Découvrez l’incroyable métamorphose d’une plante ornementale fascinante, souvent perçue à tort comme l’incarnation d’un oiseau majestueux. Ses couleurs éclatantes et son design inhabituel révèlent en réalité un secret insoupçonné, invitant à redécouvrir ce qui se cache derrière son apparente simplicité.
Strelitzia reginae, connue comme “oiseaux du paradis”, est l’une des plantes ornementales exotiques les plus belles et répandues, même en France. Beaucoup voient dans sa magnifique fleur un volatile avec un grand bec et un plumage coloré. En réalité, le véritable oiseau du paradis est un autre et est encore plus beau. Voici où il est « caché ».

Strelitzia reginae. Crédit : wikipedia
Parmi les plantes ornementales exotiques les plus belles et appréciées figure sans aucun doute Strelitzia reginae, couramment connue sous le nom de “oiseau du paradis”. Plus ou moins tout le monde a eu l’occasion d’en voir chez des fleuristes ou en exposition dans des jardins ou des appartements d’amis et de parents. Elle a un aspect inconfondable qui attire immédiatement l’attention, avec des couleurs vraiment merveilleuses.
Strelitzia reginae, soit Strelitzia de la reine, a été nommée en hommage à la reine britannique Charlotte de Mecklembourg-Strelitz, épouse du roi Georges III d’Angleterre; la souveraine avait en effet une immense passion pour la botanique. Elle a apporté un support essentiel à la création des magnifiques jardins royaux de Kew, parmi les plus célèbres au monde. Ils se trouvent entre Richmond upon Thames et Kew, à environ dix kilomètres de Londres, où l’oiseau du paradis se distingue également.
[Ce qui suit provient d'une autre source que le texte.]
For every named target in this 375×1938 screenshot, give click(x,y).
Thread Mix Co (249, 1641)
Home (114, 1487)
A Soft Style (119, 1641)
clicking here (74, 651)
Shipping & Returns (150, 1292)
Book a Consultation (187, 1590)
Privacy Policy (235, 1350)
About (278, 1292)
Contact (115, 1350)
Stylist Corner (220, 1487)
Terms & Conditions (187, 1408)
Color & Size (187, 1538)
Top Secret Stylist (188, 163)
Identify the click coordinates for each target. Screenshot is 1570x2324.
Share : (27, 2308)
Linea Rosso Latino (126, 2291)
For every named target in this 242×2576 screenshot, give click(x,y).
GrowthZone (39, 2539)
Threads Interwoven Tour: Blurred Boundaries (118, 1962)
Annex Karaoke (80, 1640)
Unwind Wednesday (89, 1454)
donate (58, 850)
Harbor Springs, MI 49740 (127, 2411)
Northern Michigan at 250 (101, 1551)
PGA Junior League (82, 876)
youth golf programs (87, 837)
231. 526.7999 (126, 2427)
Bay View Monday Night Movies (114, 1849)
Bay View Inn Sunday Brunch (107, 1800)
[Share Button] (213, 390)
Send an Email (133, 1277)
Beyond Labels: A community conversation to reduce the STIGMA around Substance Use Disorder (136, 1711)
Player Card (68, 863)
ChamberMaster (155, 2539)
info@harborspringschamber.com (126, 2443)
Cette plante est une plante vivace toujours verte appartenant à la famille des Strelitziaceae et, bien qu’elle soit souvent associée aux climats tropicaux et aux forêts pluviales des zones équatoriales, elle est en réalité originaire d’une région subtropicale du Sud-Africain. Plus précisément, comme l’indique l’Université du Wisconsin-Madison, Strelitzia reginae peut être observée le long des rives des rivières ou dans la broussaille côtière dans les provinces du Cap et du KwaZulu-Natal, où elle se dresse parmi des arbustes colorés. L’extérieur de la fleur présente trois magnifiques sepals de teinte orange iridescent et trois pétales bleus nuit, qui se dressent sur une structure en forme de béc de héron pointue appelée spathe. Deux des pétales bleus se rejoignent pour former le nectaire, où se nourrissent les oiseaux pollinisateurs (comme pour d’autres plantes, ce sont les « oiseaux » qui sont les principaux organismes pollinisateurs, pas les insectes).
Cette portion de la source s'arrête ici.